Date de sortie 31 août 2016
Réalisé par Philippe Lioret
Avec Pierre Deladonchamps, Gabriel Arcand, Catherine de Léan,
Marie-Thérèse Fortin, Patrick Hivon, Pierre-Yves Cardinal
Genre Drame
Production Française et Canadienne
"Le Fils de Jeann’est évidemment pas un film à énigme, mais il repose néanmoins sur une révélation que nous tous, comédiens, techniciens et moimême, faisons en sorte de ne pas dévoiler pour conserver intacte sa découverte par le spectateur.
Aidez-nous à la préserver. Merci d’avance."
Philippe Lioret
Synopsis
À trente-trois ans, Mathieu (Pierre Deladonchamps) ne sait pas qui est son père. Un matin, un appel téléphonique lui apprend que celui-ci était canadien et qu'il vient de mourir. Découvrant aussi qu’il a deux frères, Mathieu décide d'aller à l'enterrement pour les rencontrer.
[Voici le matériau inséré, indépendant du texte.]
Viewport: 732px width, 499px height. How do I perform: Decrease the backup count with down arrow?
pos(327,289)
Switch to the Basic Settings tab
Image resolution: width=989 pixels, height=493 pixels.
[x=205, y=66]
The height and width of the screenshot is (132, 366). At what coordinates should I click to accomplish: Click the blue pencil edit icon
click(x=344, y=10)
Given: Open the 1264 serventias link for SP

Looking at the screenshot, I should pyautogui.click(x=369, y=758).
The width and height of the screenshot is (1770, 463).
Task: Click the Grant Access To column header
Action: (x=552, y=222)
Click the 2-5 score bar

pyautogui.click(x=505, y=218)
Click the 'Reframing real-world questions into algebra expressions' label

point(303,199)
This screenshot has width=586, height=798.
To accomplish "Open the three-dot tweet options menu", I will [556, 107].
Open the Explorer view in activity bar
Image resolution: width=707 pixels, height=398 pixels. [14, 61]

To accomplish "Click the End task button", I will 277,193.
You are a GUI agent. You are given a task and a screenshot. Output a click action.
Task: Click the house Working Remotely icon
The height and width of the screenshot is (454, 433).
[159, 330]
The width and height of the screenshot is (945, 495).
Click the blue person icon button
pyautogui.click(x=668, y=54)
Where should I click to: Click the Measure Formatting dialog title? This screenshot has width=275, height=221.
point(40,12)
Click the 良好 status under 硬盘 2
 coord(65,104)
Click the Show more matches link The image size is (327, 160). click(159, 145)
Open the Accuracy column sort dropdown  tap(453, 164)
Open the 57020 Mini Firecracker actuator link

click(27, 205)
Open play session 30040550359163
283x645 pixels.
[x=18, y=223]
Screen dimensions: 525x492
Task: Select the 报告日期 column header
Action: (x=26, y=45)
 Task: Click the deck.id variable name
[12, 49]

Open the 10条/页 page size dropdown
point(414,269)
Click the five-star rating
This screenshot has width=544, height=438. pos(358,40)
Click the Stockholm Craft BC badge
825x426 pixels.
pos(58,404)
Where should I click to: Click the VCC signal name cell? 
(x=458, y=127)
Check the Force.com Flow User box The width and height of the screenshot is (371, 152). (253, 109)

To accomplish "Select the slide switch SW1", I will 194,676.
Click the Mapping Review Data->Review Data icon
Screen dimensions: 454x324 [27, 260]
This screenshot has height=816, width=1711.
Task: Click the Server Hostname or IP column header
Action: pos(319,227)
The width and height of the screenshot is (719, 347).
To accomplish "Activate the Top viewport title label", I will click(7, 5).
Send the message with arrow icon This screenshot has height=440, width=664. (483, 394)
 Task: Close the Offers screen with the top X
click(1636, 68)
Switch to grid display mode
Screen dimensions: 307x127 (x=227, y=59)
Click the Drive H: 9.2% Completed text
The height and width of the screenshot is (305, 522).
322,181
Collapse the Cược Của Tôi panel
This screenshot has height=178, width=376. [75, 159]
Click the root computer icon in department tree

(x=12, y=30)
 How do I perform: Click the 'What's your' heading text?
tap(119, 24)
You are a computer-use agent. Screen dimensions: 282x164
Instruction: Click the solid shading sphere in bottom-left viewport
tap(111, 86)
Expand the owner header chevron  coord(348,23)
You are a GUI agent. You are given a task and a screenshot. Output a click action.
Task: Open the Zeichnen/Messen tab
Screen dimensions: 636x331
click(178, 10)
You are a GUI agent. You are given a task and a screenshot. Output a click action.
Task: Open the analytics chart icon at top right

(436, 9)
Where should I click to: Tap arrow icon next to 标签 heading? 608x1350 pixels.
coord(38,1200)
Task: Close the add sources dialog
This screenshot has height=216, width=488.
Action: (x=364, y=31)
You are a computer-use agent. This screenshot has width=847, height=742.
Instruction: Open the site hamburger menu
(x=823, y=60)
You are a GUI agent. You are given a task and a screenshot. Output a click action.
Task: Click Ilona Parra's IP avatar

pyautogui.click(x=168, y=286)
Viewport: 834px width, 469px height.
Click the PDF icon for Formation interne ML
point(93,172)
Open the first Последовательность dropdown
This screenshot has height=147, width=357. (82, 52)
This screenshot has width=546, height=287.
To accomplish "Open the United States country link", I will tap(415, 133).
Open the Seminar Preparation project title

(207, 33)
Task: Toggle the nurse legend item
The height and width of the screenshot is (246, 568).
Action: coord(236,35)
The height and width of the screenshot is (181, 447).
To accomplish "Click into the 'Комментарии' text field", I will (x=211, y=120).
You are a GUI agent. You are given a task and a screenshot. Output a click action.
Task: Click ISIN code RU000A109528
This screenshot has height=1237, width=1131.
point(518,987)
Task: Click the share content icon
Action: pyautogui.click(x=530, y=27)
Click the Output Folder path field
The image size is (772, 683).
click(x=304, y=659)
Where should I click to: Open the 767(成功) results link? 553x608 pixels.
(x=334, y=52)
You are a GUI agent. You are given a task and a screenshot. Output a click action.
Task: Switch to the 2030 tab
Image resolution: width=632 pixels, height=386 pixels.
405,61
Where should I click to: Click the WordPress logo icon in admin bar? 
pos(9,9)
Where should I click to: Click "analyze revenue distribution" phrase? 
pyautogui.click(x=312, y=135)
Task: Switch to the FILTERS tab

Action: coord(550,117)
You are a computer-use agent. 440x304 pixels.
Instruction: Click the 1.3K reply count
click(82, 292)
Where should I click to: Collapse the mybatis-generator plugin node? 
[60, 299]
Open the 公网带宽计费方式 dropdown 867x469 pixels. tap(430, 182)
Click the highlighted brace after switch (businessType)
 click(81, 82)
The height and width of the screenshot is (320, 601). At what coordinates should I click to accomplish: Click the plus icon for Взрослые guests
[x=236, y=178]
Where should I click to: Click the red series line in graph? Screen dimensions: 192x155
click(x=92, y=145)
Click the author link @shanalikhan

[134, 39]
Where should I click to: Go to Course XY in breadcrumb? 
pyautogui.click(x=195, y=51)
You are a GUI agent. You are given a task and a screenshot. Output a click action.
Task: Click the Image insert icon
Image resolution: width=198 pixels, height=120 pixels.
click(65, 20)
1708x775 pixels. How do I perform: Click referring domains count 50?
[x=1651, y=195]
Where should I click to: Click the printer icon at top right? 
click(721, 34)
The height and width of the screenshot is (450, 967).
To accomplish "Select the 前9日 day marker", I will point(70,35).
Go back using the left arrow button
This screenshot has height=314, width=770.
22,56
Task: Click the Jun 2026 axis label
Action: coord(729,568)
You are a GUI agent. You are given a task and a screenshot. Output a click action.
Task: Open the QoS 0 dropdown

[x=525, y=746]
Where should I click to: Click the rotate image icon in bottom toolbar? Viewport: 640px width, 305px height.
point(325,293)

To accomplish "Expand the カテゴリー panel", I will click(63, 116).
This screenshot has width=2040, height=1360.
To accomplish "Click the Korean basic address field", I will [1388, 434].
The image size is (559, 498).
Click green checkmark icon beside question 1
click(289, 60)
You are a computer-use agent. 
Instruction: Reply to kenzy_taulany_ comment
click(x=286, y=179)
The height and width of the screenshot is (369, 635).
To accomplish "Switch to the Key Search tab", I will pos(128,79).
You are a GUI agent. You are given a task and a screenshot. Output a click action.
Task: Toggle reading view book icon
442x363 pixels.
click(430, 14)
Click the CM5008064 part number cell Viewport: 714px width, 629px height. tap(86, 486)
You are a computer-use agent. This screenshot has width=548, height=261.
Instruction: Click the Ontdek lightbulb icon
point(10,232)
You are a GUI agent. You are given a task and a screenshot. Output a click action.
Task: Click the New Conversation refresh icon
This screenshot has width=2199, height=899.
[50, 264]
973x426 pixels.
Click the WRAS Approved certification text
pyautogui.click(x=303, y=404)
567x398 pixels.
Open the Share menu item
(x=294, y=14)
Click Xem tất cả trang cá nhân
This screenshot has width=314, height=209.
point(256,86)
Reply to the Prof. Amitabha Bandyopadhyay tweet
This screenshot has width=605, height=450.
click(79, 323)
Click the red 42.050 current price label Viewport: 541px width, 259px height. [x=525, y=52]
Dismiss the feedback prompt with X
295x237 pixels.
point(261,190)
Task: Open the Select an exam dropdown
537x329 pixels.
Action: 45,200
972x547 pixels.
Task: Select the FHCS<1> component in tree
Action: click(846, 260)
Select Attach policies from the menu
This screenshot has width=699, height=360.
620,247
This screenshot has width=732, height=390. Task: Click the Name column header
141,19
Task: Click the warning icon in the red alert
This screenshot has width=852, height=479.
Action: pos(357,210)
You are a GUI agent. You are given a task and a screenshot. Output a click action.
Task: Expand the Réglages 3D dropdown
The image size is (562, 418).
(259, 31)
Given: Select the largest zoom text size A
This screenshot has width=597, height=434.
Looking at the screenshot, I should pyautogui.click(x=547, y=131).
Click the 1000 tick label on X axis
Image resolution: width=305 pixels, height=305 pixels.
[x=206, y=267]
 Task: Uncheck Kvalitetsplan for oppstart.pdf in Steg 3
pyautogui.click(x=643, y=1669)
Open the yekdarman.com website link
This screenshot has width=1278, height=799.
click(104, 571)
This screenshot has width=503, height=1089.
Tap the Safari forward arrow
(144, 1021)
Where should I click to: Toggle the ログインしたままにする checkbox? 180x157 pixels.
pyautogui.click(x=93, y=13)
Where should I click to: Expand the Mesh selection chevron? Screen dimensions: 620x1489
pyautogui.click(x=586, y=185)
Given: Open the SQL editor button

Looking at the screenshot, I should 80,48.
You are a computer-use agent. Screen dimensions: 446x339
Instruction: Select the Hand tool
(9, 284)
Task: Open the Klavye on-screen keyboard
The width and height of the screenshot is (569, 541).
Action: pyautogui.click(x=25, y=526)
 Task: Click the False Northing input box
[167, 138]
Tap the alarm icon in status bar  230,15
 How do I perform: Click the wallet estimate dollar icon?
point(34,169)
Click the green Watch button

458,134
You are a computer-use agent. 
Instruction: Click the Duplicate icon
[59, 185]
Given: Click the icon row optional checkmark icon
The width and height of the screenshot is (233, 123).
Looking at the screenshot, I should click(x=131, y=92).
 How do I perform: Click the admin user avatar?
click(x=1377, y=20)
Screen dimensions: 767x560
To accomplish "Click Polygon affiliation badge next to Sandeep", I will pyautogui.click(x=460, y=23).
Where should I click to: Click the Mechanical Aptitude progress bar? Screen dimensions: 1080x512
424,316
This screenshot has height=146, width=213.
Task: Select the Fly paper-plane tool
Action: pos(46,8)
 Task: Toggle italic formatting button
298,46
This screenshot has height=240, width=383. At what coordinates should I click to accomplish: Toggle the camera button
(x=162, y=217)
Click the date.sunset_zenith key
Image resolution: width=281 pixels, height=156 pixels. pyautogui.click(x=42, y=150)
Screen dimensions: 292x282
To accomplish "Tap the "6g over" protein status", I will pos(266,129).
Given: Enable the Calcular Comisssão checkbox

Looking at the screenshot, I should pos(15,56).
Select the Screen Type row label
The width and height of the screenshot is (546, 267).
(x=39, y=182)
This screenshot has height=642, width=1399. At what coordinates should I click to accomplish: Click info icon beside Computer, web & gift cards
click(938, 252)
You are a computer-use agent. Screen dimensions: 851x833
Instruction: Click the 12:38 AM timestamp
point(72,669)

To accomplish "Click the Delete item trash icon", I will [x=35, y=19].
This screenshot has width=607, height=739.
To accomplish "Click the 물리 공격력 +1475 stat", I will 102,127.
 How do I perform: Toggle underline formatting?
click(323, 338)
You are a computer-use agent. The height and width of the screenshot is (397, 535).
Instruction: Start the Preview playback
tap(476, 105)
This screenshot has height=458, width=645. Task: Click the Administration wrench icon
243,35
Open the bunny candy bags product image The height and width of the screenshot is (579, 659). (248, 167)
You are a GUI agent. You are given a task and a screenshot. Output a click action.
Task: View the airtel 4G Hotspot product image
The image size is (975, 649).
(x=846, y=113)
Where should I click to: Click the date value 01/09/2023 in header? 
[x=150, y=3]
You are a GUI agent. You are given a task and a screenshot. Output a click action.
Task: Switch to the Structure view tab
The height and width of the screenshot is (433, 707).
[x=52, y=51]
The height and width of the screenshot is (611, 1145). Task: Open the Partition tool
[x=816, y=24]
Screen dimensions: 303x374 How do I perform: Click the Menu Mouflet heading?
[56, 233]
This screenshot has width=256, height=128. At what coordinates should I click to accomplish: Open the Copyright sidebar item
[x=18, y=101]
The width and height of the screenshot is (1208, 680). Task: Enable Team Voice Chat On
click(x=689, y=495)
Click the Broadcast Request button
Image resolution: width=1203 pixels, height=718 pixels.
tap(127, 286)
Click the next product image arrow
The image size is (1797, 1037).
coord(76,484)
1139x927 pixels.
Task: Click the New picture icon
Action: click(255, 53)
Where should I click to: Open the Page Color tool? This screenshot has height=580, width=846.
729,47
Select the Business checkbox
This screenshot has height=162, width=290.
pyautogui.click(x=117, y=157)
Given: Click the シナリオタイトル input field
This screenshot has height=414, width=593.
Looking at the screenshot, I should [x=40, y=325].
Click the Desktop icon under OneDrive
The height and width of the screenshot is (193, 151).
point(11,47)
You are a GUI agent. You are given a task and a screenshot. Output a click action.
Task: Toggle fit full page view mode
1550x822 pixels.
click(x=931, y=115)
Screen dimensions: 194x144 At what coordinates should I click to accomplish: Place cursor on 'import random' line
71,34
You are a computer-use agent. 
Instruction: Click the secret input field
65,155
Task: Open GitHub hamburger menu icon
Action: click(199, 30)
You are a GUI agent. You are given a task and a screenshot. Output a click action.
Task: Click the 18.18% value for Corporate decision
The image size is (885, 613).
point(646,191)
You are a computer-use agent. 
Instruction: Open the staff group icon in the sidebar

Mais, à Montréal, personne n'a connaissance de son existence ni ne semble vouloir la connaître…
Pierre Deladonchamps
Entretien avec Philippe Lioret relevé dans le dossei de presse.
D’où vient ce film ?
De la lecture du roman de Jean-Paul Dubois, Si ce livre pouvait me rapprocher de toi. C’est un grand livre, l’un de ses meilleurs. Je l’avais lu il y a longtemps et, même si je ne voyais pas quel film en faire, il m’en était resté quelque chose de fort et je n’arrivais pas à le ranger sur l’étagère. Après Welcome et Toutes nos envies, j’avais envie d’un film solaire et il m’est venu un point de départ qui n’est pas dans ce livre, mais que celui-ci m’a inspiré : celle d’un homme qui découvre qu’il a deux frères inconnus et veut les rencontrer.
Nous avons pris les droits du livre, mais je ne l’ai pas rouvert ; il n’a été qu’une source d’inspiration, un point de départ, donc. Mais sans lui, il n’y aurait pas de film. D’ailleurs, à la lecture du scénario, Jean-Paul m’a dit : “Faites le film, j’écrirai le livre après”. Pourtant, les fondements de son livre sont bien là, mais ce ne sont plus que des mots, comme des mots clés : père, découverte, fratrie, Canada, soeur. L’essentiel en fait. Mis à part le plaisir qu’ils procurent quand on les lit, les livres peuvent aussi servir à ça : inspirer. Les adapter littéralement est rarement possible et surtout assez vain car un bon livre peut susciter une impression de gigantisme qu’aucun écran, si grand soit-il, ne pourra jamais rendre. Et puis cette histoire existait
déjà. Il fallait aller ailleurs. Les personnages du Fils de Jean, je les connaissais bien. Ce garçon qui cherche une famille qu’il n’a pas connue et en trouve une autre de substitution, il m’accompagne depuis longtemps. Et paradoxalement, cette histoire-là, il n’y a pas mieux qu’un film pour la raconter. Le cinéma a une telle force d’immersion que, si l’on parvient à s’identifier aux personnages, ils nous embarquent avec eux.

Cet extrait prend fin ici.